The digital art world has lost one of its most revered and influential figures.
As pointed out by the Verge, computer scientist Stephen Wilhite died March 14 in Ohio at age 74. His passing came more than 30 years after he created the Graphics Interchange Format (GIF) file while working at online service provider CompuServe. The GIF would go on to transform the digital culture, and is still used for animated memes. Per the Verge, who spoke to his wife Kathaleen R. Wilhite, Stephen died from COVID-19.
“He was an avid camper and loved traveling and camping,” his obituary reads. “Even with all his accomplishments, he remained a very humble, kind, and good man.”
Before retiring as Chief Architect for America Online, Stephen had worked on a variety of systems for CompuServe, including wire protocols and web chat software.

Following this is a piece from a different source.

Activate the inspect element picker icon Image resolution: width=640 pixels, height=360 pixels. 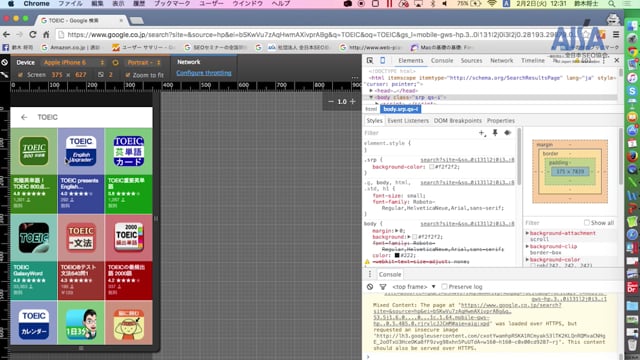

In 2013, he received the Lifetime Achievement Award at the 17th annual Webby Awards, where he was recognized for inventing the GIF. Rather than delivering a speech, Stephen accepted the honor with a GIF, which read: “It’s pronounced ‘jif.’”
“The Oxford English Dictionary accepts both pronunciations,” he said in a New York Times interview that same year. “They are wrong. It is a soft ‘G,’ pronounced ‘jif.’”
He told the Times his favorite GIF was the 1990s’ “dancing baby,” a.k.a. “baby cha-cha.”
Stephen is survived by his wife, Kathaleen; his son, David Wilhite; stepchildren Rick Groves, Robin Landrum, Renee (Daniel) Bennett, Rebecca (Brent) Boaz; as well as 11 grandchildren and the great grandchildren.